To make my sisters happy.

"Buffy!" I turned and saw faith standing in the door way of my dark room. I was so carried away with my thoughts I never heard my door open. I merely looked at her.

"Dinners ready," I nodded and sighed. She looked me over and closed my door.

Although if what happened to me when I was six, happened to me now I properly wouldn't do this. Why? Well when I wanted to do it I was a child and I thought what I was doing was like paying off my debt now at 17 it just stuck, my personality is somewhere inside of me but I feel no need to bring it out. I rolled off my bed and shut my stereo off that was playing creed lullaby; it was a slow acoustic guitar. I went into the bathroom and washed my hands getting ready for dinner.
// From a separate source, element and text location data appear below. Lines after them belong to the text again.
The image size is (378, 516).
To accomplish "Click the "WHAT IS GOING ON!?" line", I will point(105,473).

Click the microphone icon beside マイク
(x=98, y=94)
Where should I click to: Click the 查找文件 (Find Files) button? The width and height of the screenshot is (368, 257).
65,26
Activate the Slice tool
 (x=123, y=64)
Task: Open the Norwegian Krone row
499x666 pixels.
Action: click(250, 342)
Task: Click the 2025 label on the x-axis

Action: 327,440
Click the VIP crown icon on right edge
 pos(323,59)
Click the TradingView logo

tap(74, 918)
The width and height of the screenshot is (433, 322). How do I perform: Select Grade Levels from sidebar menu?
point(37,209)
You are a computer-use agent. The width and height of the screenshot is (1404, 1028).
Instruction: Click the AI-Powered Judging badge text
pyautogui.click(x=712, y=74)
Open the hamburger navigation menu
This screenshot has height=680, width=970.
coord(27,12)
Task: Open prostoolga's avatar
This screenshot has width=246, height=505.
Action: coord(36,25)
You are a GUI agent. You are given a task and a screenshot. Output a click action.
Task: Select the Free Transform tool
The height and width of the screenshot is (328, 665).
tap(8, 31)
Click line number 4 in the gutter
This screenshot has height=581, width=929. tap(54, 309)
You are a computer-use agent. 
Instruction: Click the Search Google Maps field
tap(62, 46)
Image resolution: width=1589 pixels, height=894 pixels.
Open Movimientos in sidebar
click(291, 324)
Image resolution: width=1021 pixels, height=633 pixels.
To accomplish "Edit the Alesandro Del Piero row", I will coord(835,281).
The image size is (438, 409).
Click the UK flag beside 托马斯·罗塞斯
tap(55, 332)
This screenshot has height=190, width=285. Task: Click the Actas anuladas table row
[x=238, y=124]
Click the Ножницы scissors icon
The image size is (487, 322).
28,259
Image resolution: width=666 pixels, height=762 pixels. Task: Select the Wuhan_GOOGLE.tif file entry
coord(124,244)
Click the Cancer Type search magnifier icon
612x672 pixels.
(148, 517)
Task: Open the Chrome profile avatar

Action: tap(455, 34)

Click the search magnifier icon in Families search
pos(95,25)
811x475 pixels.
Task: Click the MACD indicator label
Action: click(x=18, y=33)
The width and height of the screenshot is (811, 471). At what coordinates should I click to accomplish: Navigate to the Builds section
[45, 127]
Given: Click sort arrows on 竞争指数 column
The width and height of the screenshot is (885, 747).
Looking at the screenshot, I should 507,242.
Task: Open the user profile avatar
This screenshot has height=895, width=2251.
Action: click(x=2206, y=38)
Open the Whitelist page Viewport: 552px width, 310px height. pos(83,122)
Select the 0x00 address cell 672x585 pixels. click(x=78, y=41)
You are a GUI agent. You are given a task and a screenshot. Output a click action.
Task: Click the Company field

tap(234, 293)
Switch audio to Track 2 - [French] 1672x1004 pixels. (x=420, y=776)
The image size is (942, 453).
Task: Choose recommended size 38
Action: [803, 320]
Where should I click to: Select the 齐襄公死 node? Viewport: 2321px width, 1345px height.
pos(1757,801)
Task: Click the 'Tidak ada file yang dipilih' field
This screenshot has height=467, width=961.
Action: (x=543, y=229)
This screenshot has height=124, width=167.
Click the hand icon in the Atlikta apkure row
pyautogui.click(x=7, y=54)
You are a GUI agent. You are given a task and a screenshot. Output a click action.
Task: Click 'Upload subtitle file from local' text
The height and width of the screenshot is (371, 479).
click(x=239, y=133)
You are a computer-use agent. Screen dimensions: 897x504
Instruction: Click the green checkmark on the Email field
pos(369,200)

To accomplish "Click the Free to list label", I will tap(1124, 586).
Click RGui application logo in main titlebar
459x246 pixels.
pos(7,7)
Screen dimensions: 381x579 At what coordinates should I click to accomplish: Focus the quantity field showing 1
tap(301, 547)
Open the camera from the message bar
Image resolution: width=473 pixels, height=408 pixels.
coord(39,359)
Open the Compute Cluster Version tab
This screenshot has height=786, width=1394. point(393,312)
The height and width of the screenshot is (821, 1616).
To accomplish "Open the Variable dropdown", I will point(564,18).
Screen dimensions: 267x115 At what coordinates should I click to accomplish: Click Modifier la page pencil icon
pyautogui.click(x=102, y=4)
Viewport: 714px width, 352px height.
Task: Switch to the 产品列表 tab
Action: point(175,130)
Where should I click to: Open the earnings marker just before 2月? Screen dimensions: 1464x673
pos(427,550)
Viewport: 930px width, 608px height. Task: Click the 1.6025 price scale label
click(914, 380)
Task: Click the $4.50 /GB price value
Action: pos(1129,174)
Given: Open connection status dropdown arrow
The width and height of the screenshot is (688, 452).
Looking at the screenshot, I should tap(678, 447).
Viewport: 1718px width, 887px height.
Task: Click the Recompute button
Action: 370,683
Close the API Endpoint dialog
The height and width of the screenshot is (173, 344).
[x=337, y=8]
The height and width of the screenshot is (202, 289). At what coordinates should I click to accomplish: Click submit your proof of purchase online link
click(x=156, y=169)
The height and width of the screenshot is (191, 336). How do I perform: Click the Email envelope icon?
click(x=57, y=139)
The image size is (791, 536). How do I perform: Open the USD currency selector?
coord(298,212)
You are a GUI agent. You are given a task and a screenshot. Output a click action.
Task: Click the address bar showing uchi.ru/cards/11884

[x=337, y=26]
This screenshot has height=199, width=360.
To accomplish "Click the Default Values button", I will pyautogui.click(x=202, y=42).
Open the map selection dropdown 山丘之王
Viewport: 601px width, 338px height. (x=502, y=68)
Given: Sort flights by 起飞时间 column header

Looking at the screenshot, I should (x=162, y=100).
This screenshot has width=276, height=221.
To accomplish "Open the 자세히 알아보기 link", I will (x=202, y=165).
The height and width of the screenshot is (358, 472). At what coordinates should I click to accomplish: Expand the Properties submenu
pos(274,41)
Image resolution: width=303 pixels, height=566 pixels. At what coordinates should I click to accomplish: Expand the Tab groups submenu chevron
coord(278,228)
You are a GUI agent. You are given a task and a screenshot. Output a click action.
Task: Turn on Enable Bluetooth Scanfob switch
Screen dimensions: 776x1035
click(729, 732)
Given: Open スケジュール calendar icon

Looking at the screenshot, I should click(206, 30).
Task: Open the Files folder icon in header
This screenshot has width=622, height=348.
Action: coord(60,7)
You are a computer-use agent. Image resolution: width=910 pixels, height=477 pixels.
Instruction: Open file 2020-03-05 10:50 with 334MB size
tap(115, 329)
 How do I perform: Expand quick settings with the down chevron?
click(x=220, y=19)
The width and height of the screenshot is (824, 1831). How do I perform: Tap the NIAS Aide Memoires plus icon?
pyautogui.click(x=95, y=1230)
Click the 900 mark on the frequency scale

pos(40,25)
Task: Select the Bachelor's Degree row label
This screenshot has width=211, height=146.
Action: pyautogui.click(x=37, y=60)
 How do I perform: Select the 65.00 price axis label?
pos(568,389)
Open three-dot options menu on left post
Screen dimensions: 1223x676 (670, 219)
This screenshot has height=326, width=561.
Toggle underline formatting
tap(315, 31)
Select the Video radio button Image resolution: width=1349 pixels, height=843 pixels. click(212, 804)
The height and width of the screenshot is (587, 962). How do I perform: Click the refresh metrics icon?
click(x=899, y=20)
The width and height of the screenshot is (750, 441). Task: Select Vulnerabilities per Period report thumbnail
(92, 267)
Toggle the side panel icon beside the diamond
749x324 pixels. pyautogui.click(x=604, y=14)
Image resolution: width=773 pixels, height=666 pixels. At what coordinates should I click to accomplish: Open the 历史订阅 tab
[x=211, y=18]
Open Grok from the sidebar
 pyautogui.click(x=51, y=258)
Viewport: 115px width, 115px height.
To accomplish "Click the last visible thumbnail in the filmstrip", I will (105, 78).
"Nice to see you've finally arrived, Buffy." My father stated. Hank summers was a man who loved every bit of himself and I wish he'd crawl up and die.

"Sorry," I mumbled and sat at my usual spot on the dinner table, joy looks like dad ordered out. Pizza I went and grabbed a slice of cheese pizza and put it on my clean china plate. Chatter was loud and constant until mum demanded all of our attention.

"Girls, I know you love LA but I've decided to move." Every one looked up including me; dad just stabbed his pizza with a fork. "With problems at school, and between me and your father. We felt it best…" she took a deep breath an announced. "To get a devoice." Every one gasped and yelled at mum for an explanation. I ducked my head and took the chance to smile. Bout time mum. After some argument mum announced when we were to be moving..

"At the end of the week, so start packing," mum took a bite of her pizza cordelia stood with outrage written allover her face.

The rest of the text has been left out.